- **PROBLEM**: With pictures left out, only the lines from the one containing "Click the review" through the end of the records should be reproduced exactly, please.

- **SUPPLIED RECORDS**:

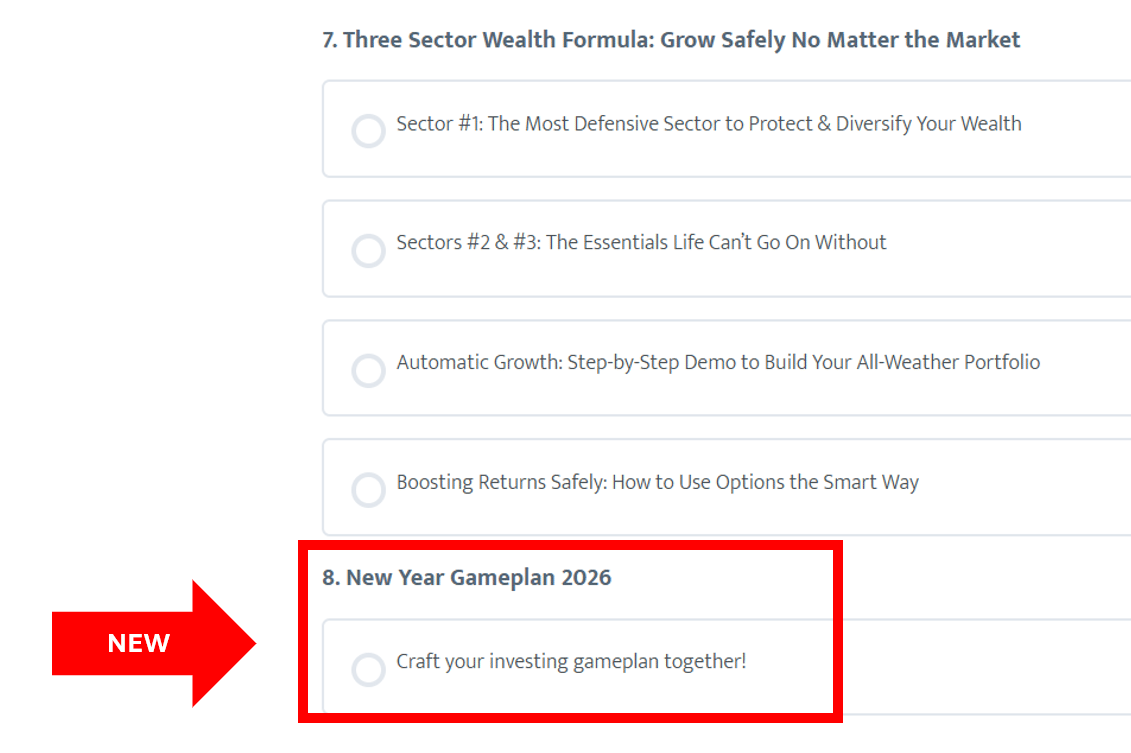Screen dimensions: 1131x753
Task: Open Sectors #2 & #3 Essentials lesson title
Action: (641, 242)
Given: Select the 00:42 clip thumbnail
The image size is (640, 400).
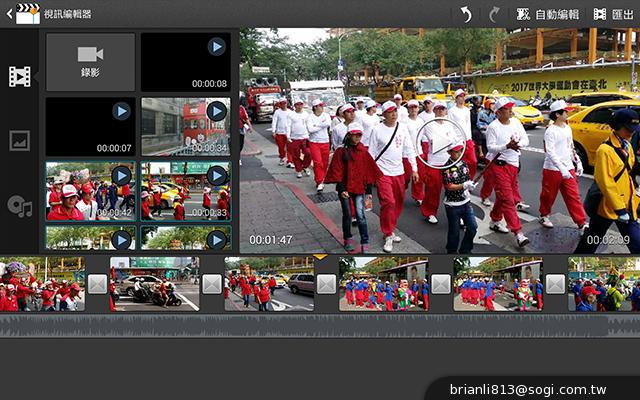Looking at the screenshot, I should click(x=90, y=190).
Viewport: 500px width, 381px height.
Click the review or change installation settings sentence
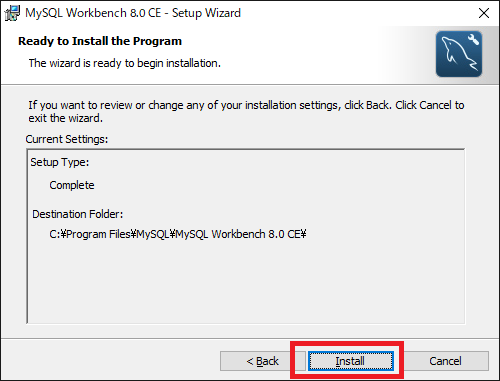click(246, 105)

- **SOLVED EXERCISE**:
Click the review or change installation settings sentence
click(246, 105)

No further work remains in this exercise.